Vous devez justifier d’un intérêt à agir en apportant la preuve que la construction, l’aménagement ou les travaux affectent directement les conditions d’occupation, d’utilisation ou de jouissance du bien que vous occupez (par exemple, perte d’ensoleillement).

Pour contester le permis, vous pouvez d’abord saisir le maire (par voie de recours gracieux) dans un délai de 2 mois à partir de l’affichage du permis sur le terrain.

Votre recours s’effectue sur papier libre, de préférence par lettre recommandée avec avis de réception. Pour ce faire, vous pouvez vous aider d’un modèle pour rédiger votre courrier.

Vous devez  dans ce cas obligatoirement informer le titulaire du permis que vous avez effectué un recours gracieux auprès de la mairie. Cette notification doit être faite par lettre recommandée avec accusé de réception dans un délai de 15 jours francs à partir du dépôt de votre recours à la mairie.

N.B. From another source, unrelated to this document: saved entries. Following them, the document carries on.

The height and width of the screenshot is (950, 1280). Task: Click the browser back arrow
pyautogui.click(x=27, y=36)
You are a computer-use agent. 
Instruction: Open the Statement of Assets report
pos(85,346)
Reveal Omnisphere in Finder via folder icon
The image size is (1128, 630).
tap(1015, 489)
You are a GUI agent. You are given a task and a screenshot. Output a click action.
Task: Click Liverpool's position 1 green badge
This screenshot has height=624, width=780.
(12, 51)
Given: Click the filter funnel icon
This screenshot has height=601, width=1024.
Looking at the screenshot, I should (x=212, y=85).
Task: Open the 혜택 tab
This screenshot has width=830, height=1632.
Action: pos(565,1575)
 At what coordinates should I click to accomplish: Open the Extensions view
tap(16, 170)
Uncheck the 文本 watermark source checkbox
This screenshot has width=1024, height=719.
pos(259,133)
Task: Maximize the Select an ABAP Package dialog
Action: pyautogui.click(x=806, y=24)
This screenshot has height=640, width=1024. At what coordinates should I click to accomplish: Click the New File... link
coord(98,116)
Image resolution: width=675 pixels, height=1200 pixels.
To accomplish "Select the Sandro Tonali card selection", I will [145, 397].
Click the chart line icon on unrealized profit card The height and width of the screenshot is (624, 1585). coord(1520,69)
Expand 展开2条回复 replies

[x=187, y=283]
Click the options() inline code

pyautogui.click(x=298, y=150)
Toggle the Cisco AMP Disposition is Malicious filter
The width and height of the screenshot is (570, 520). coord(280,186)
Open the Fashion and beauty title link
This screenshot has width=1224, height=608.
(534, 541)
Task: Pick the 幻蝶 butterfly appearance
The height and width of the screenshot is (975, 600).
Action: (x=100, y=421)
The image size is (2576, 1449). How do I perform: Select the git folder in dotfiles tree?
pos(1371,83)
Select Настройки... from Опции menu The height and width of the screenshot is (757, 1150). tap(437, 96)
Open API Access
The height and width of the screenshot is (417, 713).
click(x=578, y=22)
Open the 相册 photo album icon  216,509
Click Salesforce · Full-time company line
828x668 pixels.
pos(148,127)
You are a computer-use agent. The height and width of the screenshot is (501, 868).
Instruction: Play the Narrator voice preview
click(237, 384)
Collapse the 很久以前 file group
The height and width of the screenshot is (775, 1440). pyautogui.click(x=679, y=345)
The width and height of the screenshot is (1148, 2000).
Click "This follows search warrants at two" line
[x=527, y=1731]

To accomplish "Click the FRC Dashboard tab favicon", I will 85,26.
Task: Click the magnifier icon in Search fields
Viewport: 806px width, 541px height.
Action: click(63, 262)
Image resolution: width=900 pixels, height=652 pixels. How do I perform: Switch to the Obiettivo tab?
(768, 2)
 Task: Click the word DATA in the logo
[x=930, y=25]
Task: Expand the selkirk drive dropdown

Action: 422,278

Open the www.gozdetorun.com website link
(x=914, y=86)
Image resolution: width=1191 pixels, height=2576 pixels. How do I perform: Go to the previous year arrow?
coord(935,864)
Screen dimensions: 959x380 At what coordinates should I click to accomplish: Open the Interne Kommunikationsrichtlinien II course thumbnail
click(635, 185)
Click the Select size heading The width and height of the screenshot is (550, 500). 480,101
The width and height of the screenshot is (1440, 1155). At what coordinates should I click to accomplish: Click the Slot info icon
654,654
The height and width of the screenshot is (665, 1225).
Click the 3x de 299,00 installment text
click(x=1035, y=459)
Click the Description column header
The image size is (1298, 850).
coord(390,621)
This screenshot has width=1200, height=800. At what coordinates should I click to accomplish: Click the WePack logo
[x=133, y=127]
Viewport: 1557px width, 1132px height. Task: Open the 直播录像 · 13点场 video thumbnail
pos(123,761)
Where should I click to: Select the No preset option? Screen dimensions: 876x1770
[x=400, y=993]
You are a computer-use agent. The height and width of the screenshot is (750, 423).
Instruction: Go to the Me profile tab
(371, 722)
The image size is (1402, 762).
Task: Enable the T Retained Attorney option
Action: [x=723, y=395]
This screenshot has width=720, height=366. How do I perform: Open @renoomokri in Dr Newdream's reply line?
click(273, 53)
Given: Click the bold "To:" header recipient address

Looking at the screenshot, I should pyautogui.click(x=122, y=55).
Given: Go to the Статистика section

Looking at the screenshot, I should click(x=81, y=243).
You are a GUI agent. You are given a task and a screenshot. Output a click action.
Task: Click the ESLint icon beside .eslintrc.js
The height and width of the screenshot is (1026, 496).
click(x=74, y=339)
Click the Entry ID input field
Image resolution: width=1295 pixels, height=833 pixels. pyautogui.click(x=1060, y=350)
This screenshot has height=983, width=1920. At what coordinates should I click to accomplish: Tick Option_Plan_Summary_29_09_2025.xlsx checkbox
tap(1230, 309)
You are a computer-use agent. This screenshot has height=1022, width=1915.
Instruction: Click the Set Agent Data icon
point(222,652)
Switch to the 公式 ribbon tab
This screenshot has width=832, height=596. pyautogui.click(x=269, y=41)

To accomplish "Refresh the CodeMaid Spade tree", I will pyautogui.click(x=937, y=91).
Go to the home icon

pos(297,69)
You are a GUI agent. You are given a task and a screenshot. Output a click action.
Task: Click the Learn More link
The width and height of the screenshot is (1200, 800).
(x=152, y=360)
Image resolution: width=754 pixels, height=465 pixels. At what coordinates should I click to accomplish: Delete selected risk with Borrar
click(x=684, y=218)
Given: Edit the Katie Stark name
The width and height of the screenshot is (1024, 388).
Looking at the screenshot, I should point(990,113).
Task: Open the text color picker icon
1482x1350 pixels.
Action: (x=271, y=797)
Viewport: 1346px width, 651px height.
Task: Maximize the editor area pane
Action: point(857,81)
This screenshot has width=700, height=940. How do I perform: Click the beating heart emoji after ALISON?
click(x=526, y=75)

En cas de rejet du recours gracieux dans le délai de 2 mois, un recours contentieux peut alors être introduit devant le tribunal administratif.

pour en savoir plus :

https://www.service-public.fr/particuliers/vosdroits/F20567

Toutefois et par définition, tout acte ou toute décision administrative faisant grief  peut faire l’objet d’une contestation devant le tribunal administratif compétent.

Cette contestation prend  la forme d’un recours administratif  qui doit impérativement être exercé dans le délai légal imparti, à savoir dans un délai de deux mois à compter de la notification de l’acte et en matière d’autorisation de construction, la date d’affichage sur le terrain de la décision.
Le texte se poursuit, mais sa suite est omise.